What can be done to restore the Everglades? Part of the answer is that if a dependable flow of relatively clean water is once again made available, damage can be slowed or halted in the central part of the remaining Everglades, and natural recovery will be given a chance. The State of Florida has already spent a vast amount of money to achieve this, with preliminary success, and the federal government has promised to spend more. But it would be foolish to expect that the existing phosphate and mercury will have no lingering effects, the exotic animals and plants will all be controlled, that human population on the park’s eastern border will cause no further changes, or even that the rapidly rising sea level can somehow be completely contained.

It is harder to achieve environmental restoration in some places than in others. In the remaining intact areas of the peatlands of Canada and northern Europe and the rainforests of the Amazon, the Congo, and Australia, preservation is still an option but extensive restoration is not likely in the foreseeable future. On the other hand, restoration is thriving in urban areas, with the replacement of brownfields and concrete deserts by parks and gardens. Wetland and prairie restoration is an exciting new science with many success stories.

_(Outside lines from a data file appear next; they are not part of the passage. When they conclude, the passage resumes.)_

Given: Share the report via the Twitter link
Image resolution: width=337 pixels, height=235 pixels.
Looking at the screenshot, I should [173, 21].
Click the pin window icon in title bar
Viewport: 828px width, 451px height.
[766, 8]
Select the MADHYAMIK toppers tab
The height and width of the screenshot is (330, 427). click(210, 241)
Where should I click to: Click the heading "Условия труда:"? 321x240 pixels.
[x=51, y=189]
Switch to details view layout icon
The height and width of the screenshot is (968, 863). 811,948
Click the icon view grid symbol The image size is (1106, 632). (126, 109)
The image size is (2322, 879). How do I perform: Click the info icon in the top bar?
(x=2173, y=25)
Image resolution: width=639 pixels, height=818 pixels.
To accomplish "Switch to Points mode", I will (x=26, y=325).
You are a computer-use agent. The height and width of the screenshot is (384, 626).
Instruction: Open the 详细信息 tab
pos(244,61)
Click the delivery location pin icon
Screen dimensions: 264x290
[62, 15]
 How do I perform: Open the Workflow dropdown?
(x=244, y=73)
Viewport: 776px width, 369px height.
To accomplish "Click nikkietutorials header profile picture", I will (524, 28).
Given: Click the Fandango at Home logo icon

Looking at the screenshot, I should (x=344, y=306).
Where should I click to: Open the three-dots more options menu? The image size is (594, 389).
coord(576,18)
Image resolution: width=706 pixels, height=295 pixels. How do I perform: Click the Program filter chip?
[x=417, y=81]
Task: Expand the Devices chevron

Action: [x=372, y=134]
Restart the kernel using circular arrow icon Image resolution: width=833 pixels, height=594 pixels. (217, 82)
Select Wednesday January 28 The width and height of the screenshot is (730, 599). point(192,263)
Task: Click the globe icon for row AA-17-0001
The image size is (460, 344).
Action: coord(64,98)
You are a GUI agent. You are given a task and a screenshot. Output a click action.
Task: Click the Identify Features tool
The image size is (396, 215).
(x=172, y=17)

Some endangered species – the peregrine falcon, the wolf, and the Costa Rican nesting population of green sea turtles – have responded dramatically to restoration efforts. The mixed deciduous forests of New England recover most of their species and much of their beauty a mere 50-75 years after cutting, with minimal management on our part. Even in New England, however, new diseases and pests introduced by human activity – gypsy moths, sudden oak decline, beech bark disease, emerald ash borers, hemlock wooly adelgids – may make restoration to the “original” forest impossible.

Environmental restoration is vitally necessary, and it deserves a far greater commitment of resources and effort than it is getting. But we have to guard against unrealistic assumptions about what it is possible for a restoration to do. In any particular restoration, everyone should decide at the outset what an acceptable end result will be – not necessarily a carbon copy of what was once there. Restoring processes, such as proper water flow in the Everglades, is likely to be easier and faster to achieve than restoration of the original species composition and ecosystem structure. Given enough time, an acceptable plant and animal community will follow the repair of ecosystem processes, but there is a good chance that it will not be exactly like the original one. Appreciate it for what it is.